**EXERCISE BRIEF**: Pull from the data below each line where the word "computer" occurs, and copy it.

[[ MATERIAL FOR THE TASK open ]]

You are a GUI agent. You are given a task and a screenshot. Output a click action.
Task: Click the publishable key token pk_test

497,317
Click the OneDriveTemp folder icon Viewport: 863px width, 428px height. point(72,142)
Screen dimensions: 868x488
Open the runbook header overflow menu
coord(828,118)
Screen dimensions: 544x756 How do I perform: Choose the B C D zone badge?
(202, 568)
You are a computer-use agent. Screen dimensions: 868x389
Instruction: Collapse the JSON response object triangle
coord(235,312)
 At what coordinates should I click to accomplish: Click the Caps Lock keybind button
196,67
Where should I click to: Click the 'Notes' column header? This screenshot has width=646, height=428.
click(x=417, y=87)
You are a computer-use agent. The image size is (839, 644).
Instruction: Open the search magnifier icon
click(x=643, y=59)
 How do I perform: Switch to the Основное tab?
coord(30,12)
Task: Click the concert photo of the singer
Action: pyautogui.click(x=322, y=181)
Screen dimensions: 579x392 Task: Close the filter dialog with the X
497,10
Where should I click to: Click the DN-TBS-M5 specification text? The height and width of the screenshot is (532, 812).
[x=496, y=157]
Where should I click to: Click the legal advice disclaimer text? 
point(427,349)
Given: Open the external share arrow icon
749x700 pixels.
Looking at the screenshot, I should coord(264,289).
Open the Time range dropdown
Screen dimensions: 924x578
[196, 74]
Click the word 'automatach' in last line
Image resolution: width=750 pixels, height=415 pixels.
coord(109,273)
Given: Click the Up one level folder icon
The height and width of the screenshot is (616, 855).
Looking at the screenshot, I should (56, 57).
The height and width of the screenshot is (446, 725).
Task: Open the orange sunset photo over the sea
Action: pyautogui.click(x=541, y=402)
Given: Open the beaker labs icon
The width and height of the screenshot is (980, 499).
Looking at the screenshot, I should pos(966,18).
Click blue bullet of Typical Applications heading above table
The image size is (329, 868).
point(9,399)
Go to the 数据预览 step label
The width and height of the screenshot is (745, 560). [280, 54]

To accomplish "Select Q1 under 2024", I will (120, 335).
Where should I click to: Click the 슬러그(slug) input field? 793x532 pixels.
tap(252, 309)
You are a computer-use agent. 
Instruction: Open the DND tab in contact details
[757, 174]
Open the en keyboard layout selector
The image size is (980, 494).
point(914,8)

[[ MATERIAL FOR THE TASK closed ]]

**ANSWER SECTION**:
You are a computer-use agent. Screen dimensions: 868x389
You are a computer-use agent. The image size is (839, 644).
You are a computer-use agent. 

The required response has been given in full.